ずっと家にいると時間もたっぷりあって退屈していませんか?でも、いままで「やりたかったけどなかなかできなかったこと」ってありませんか?
「段(だん)ボール迷路を家の中に作る」「お菓子やケーキを作る」「全〇巻(ぜん かん)の本(漫画)を読破する」「ハリーポッターの映画を全部観る」「聞いたこともないような音楽を聴く」など、やりたいことをぜひやってみてください。
「星のこと」「虫のこと」「海のこと」「町の歴史」「ロボットの仕組み」など、テレビ局や会社が、科学や歴史、学習をサポートするようなサイトを立ち上げて(たちあげて)います。自分の好きなことをより深く学んでみたり、いままで全く知らなかった世界に触れてみたりする絶好の機会でもあります。
皆さんは今、自分の「好き」を追求するチャンスと新しい世界を開く機会をもらったのです。ぜひ、たっぷりと時間を使って、自分の「好き」を見つけてください。
<おとなたちへ>
人類という種は、子どもが育つには、人と触れ合うこと、手をとりあうこと、語り合うことが必要な生き物としてこの地球上に誕生しています。でも、いま新型コロナがこれらの大きな部分を奪っています。つまり、ヒトが人間として育つための重要な要素のいくつかが、今、子どもたちから奪われているということの重さを、親や教師は意識しなければならないと思います。
そして、それを取り戻せるのは何時で、どのような場所・環境なのかを考えることが求められています。例えば、子どもたちの体重の異常な増加も報告され始めています。ですから、可能な限り、学校や部屋の中というようなスペースではなく、山や川、広場などの自然の中で、子どもたちの体験を展開していかねばならないと思います。今こそ大人たちが知恵を出し合って、そのような場を作る準備をしてほしいのです。

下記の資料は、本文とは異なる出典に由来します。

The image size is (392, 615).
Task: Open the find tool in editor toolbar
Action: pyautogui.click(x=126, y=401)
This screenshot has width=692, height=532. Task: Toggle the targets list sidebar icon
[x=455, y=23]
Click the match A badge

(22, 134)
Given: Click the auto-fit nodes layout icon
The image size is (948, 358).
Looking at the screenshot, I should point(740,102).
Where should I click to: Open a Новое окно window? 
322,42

教師は、教師になった初心を思い出しましょう。本来の教師としての役割、子どもたちと関わることが好きだったのに今それができないつらさは、子どもたちとのかかわりが復活した時に、元の日常に戻ることでは取り戻せません。休校になる前の学校に戻るのではなく、もっと教師と子どもが近く関わりあえる学校になるための重要なジャンピングボードにいると意識してください。今、子どもたちと一番したいことは何でしょう?それができる学校にするチャンスだと思います。

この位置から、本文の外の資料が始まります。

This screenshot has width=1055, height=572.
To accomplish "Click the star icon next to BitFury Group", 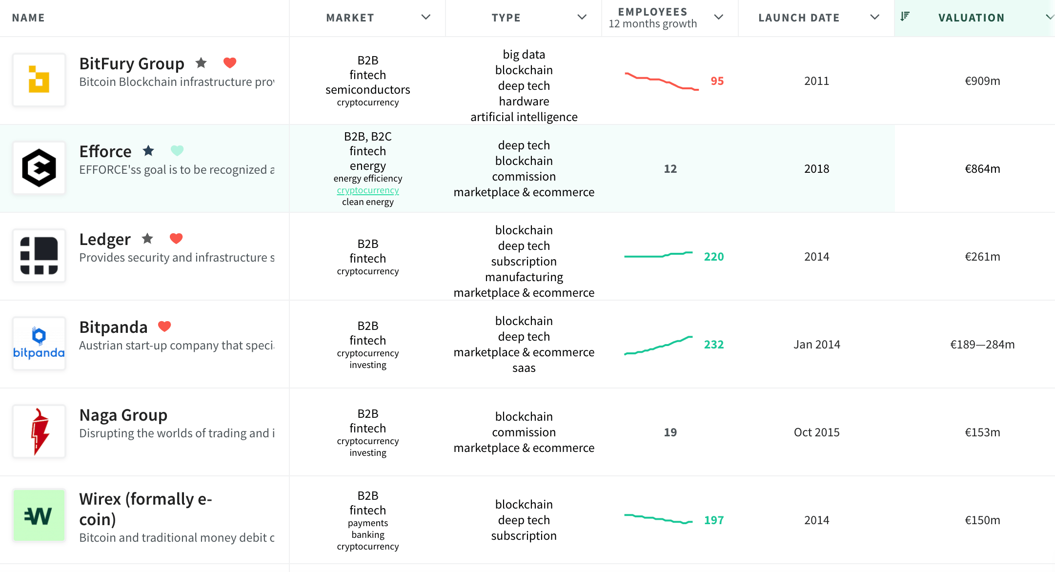I will pyautogui.click(x=201, y=63).
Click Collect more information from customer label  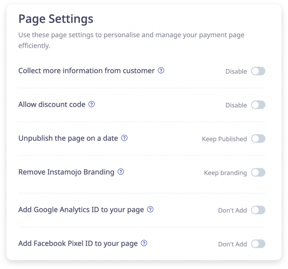click(86, 71)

子どもたちに出す宿題は「学校が毎日あったらできないこと、時間がかかってもあなたが好きなことをやる」でいいのではないでしょうか?学校が再開されて子どもたちが楽しかったことを報告するときのキラキラした目を想像してください。
親たちは、子どもと一緒に、特に何かしなければならないことも出掛けることもなく、こんなに長時間過ごしたことはないかもしれません。子どものいけない所やダメなところは一瞬で見つけられますが、いいところを見つけるには時間がかかります。
一緒に遊んであげなくてもいいのです。スマホやパソコンから目を離し、ただ、子どものしていることに興味をもって見守ってください。また、散歩する、料理をつくる、部屋の模様替えをするなど普段できないことに一緒にチャレンジしてみませんか?
「うちの子はこんなことが好きなのか」「こんな目をして、本を読むんだ」「こんな言葉を知っているんだな」など、子どものいいところを探してみませんか?